CONSIGNE DE TRAVAIL A. Recopiez à l'identique le passage du récit sur Puerto Rio Tranquilo commençant par « Puerto Rio Tranquilo » et se poursuivant jusqu'à « cathédrales de marbre. ».

EXTRAIT DU TEXTE.
::::::

Puerto Rio Tranquilo est
difficilement accessible. Minuscule village qui ne doit son attrait
qu'au tourisme. On vient essentiellement ici pour découvrir une
particularité géologique appelée cathédrales de marbre.
L'érosion a attaqué la roche et offre de jolies cavités à
explorer depuis le lac. Tôt le matin je prends place dans une barque
à moteur pour partir à la découverte de ce trésor local. Le
soleil est de la partie ce qui enrichira l'expérience. Les jolies
couches colorées des plafonds rocheux se reflètent magnifiquement
sur le bleu turquoise du lac. Nous resterons un moment à admirer ce
spectacle et à nous engouffrer dans le creux de ces parois
sculptées. Le vent souffle fort sur cet immense lac. Les quinze
minutes de retour seront un moment mémorable également. Le bateau
tangue fortement sur ce lac qui commence à sérieusement onduler.
l'embarcation frappe fortement les vagues de face. Nous sommes
secoués et irrémédiablement trempés de la tête au pieds. C'est
bien la peine de passer quinze jours au milieu de l'Atlantique pour
vivre son instant marin le plus mouvementé sur un lac en Patagonie.
Après un chocolat chaud de circonstance en compagnie de deux
françaises de mon
groupe de la veille (l'autre partie ayant pris l'option
kayak) nous partons en quête du
bus de 11h pour la suite du périple. Problème celui-ci est complet.

::::::

EXTRAITS DE DONNÉES.

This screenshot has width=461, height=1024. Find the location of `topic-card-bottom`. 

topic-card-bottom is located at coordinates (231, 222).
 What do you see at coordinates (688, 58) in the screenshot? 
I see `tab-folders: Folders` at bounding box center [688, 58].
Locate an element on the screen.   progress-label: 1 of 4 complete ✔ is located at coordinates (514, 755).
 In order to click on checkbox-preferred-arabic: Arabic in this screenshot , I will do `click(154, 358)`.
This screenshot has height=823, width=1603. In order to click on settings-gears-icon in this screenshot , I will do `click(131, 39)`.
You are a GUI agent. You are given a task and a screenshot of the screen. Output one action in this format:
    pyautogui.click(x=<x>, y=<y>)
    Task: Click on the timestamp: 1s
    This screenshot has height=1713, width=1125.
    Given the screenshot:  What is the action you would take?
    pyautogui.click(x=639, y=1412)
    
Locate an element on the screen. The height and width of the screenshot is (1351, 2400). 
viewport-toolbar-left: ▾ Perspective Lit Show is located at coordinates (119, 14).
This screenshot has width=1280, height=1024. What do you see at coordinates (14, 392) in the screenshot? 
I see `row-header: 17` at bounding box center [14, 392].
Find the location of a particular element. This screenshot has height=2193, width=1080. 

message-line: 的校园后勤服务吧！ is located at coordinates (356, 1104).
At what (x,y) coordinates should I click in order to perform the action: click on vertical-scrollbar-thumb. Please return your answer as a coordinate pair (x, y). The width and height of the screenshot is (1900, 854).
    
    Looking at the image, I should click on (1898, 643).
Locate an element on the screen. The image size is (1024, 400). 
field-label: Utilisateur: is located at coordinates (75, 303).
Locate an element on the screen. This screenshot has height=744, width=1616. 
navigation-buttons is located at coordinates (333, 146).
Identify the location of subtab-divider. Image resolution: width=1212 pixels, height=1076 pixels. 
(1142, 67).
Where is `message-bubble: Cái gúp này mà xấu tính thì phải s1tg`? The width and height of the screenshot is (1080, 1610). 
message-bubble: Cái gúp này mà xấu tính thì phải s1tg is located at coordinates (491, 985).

::::::

CONSIGNE DE TRAVAIL B. Reproduisez telles quelles les lignes des enregistrements, de la ligne contenant « This screenshot has width=1280, height=1024. » jusqu'à la ligne contenant « (1142, 67). », toutes deux incluses, et uniquement celles-ci.

RÉPONSE A.
Puerto Rio Tranquilo est
difficilement accessible. Minuscule village qui ne doit son attrait
qu'au tourisme. On vient essentiellement ici pour découvrir une
particularité géologique appelée cathédrales de marbre.

RÉPONSE B.
This screenshot has width=1280, height=1024. What do you see at coordinates (14, 392) in the screenshot? 
I see `row-header: 17` at bounding box center [14, 392].
Find the location of a particular element. This screenshot has height=2193, width=1080. 

message-line: 的校园后勤服务吧！ is located at coordinates (356, 1104).
At what (x,y) coordinates should I click in order to perform the action: click on vertical-scrollbar-thumb. Please return your answer as a coordinate pair (x, y). The width and height of the screenshot is (1900, 854).
    
    Looking at the image, I should click on (1898, 643).
Locate an element on the screen. The image size is (1024, 400). 
field-label: Utilisateur: is located at coordinates (75, 303).
Locate an element on the screen. This screenshot has height=744, width=1616. 
navigation-buttons is located at coordinates (333, 146).
Identify the location of subtab-divider. Image resolution: width=1212 pixels, height=1076 pixels. 
(1142, 67).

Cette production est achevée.